About the job
Cerebras Systems is at the forefront of AI technology, developing the largest AI chip in the world, which is 56 times larger than conventional GPUs. Our innovative wafer-scale architecture enables the power of dozens of GPUs on a single chip, simplifying programming and delivering unparalleled training and inference speeds. This allows users to seamlessly run large-scale machine learning applications without the complexities of managing multiple GPUs or TPUs.
Cerebras serves a diverse clientele, including leading model labs, global corporations, and pioneering AI startups. Recently, OpenAI forged a multi-year partnership with Cerebras, harnessing our technology to deliver 750 megawatts of scale for ultra-fast inference across critical workloads.
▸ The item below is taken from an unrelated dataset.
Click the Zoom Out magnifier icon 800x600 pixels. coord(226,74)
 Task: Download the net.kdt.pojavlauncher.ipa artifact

Our wafer-scale architecture has positioned Cerebras as the provider of the fastest Generative AI inference solution globally, achieving speeds over 10 times faster than traditional GPU-based hyperscale cloud inference services. This significant speed enhancement is revolutionizing the user experience of AI applications, facilitating real-time iterations and boosting intelligence through advanced computational capabilities.
About The Role
As the ML QA Lead, you will be instrumental in ensuring the quality of Cerebras software across all supported machine learning workloads and workflows. You will join the Machine Integration and Quality (MIQ) team, focusing on software component feature testing, ML training accuracy, performance validation, and pre-deployment checks for customer workloads.
In this role, you will advocate for best practices in testing, promote effective debugging methodologies, and encourage strong communication across teams to deliver world-class products.
Responsibilities
- Ensure the quality of various software and hardware components of Cerebras solutions to guarantee the accuracy, performance, and usability of model training.
- Implement effective testing methodologies, enhance team communication, and utilize strong debugging skills.
- Uphold the highest quality standards across all components within the Cerebras environment.
- Automate workflows, establish testbeds, and develop tools for efficient monitoring and debugging.
- Innovate testing strategies to identify weaknesses in the system.